The story was developed around the failure of R. Morelli's proof of Oda-Hironaka strong factorisation conjecture, see for last list references here
https://arxiv.org/abs/0911.4693 
These days we have a lot of developments around algebraic geometry, physics and combinatorics of fans related to "Okunkov bodies". So perhaps one can use it for the question in an interesting way. 
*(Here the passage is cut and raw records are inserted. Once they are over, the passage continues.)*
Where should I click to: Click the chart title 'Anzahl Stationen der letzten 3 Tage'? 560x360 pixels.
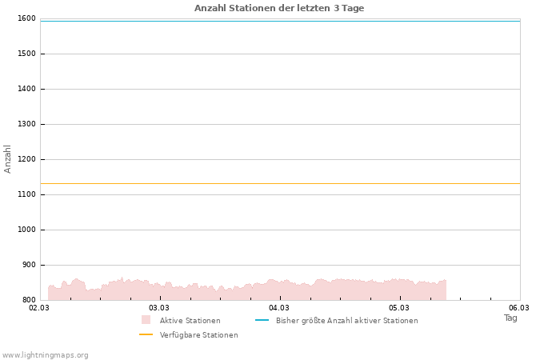pyautogui.click(x=279, y=8)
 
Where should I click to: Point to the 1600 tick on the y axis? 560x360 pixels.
pyautogui.click(x=26, y=18)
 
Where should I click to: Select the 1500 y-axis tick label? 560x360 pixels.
pyautogui.click(x=26, y=54)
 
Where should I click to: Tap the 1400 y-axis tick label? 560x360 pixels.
pyautogui.click(x=26, y=89)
A: Yes, two triangulations of a polyhedron can be connected by a sequence of geometric stellar moves (subdivisions and weldings). And you are right, this does not follow from the Alexander theorem, which deals with combinatorial stellar moves. This was proved by [Morelli, The birational geometry of toric varieties J. Algebraic Geom. 5(1996), no. 4, 751–782.] and [Wlodarczyk, Decomposition of birational toric maps in blow-ups & blow-downs, Trans. Amer. Math. Soc. 349 (1997), no. 1, 373–411.] (They proved also more: if the triangulation is unimodular, then there is a path through unimodular triangulation.)
An outline of Morelli's proof can be found in our article with Jean-Marc Schlenker: On the infinitesimal rigidity of polyhedra with vertices in convex position, here is the arXiv version.
Morelli-Wlodarczyk theorem deals with convex polyhedra.
It is not completely clear to me how to extend the theorem to non-convex polyhedra. If we modify the triangulations of the cells in some order, there can appear problems on the boundaries between the cells.
Maybe one can do the following: extend some stellar subdivisions of $K$ and $K'$ to triangulations $\overline{K}$ and $\overline{K'}$ of the convex hull of $P$. A sequence of stellar moves from $\overline{K}$ to $\overline{K'}$ induces a sequence of stellar moves between the stellar subdivisions of $K$ and $K'$. Hence we also have a sequence of moves joining $K$ and $K'$.